TASKS FOR THIS EXERCISE:
a) In the API reference, translate the following sentence into Spanish: "Run a single sample of the simulator to verify the out-shape."
b) According to the API reference, what does get_theta_true() return when no true theta is supplied in either the method or the configuration file?
c) Continue the API reference from the point where it stops.

EXTRACT TO READ:
---+---

Look for the true sigma of data. If supplied in the method, use that, other look in the configuration file. If neither are supplied, return 1.

Returns:

Sigma value selected by the search.

Return type:

Any

get_simulator_output_shape()

Run a single sample of the simulator to verify the out-shape.

Returns:

Output shape of a single sample of the simulator.

Return type:

tuple[Sequence[int]]

get_theta_true()

Look for the true theta given by data. If supplied in the method, use that, other look in the configuration file. If neither are supplied, return None.

Returns:

Theta value selected by the search.

Return type:

Any

load_prior(prior, prior_kwargs)

Load the prior. Either try to get it from data (if it has been implemented for the type of data), or use numpy to initialize a random distribution using the prior argument.

Parameters:
  • prior (str) – Name of prior.

  • prior_kwargs (dict[str, any]) – kwargs for initializing the prior.

Raises:
  • NotImplementedError – The selected prior is not included.

  • RuntimeError – The selected prior is missing arguments to initialize.

Returns:

Prior that can be sampled from by calling it with prior(n_samples)

---+---

DATASET EXCERPT:

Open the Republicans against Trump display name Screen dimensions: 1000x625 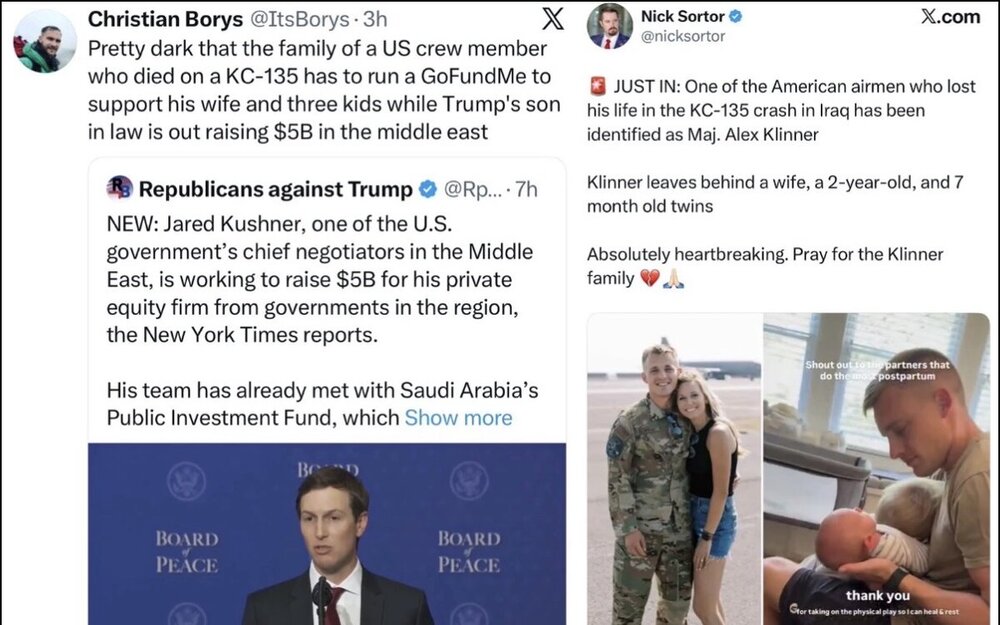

---+---

TASK ANSWERS:
a) Ejecute una sola muestra del simulador para verificar la forma de salida.

b) It returns None.

c)
Return type:

callable

sample_prior(n_samples)

Draw samples from the simulator

Parameters:

n_samples (int) – Number of samples to draw

Return type:

np.ndarray

simulated_context(n_samples)

Call the simulator’s generate_context method.

Parameters:

n_samples (int) – Number of samples to draw.

Returns:

context (x values), as defined by the simulator.

Return type:

np.ndarray

simulator_outcome(theta, condition_context=None, n_samples=None)

_summary_

Parameters:
  • theta (np.ndarray) – Theta value of shape (n_samples, theta_dimensions)

  • condition_context (np.ndarray, optional) – If x values for theta are known, use them. Defaults to None.

  • n_samples (int, optional) – If x values are not known for theta, draw them randomly. Defaults to None.

Raises:

ValueError – If either n samples or content samples is supplied.

Returns:

Simulator output of shape (n samples, simulator_dimensions)

Return type:

np.ndarray

true_context()

True data x values, if supplied by the data method.

true_simulator_outcome()

Run the simulator on all true theta and true x values.

Returns:

array of (n samples, simulator shape) showing output of the simulator on all true samples in data.

Return type:

np.ndarray

class deepdiagnostics.data.H5Data(path, simulator, simulator_kwargs=None, prior=None, prior_kwargs=None, simulation_dimensions=None)

Load data that has been saved in a h5 format.

Data Parameters
Xs:

[REQUIRED] The context, the x values. The data that was used to train a model on what conditions produce what posterior.

Thetas:

[REQUIRED] The theta, the parameters of the external model. The data used to train the model’s posterior.

Prior:

Distribution used to initialize the posterior before training.

Sigma:

True standard deviation of the actual thetas, if known.

get_sigma_true()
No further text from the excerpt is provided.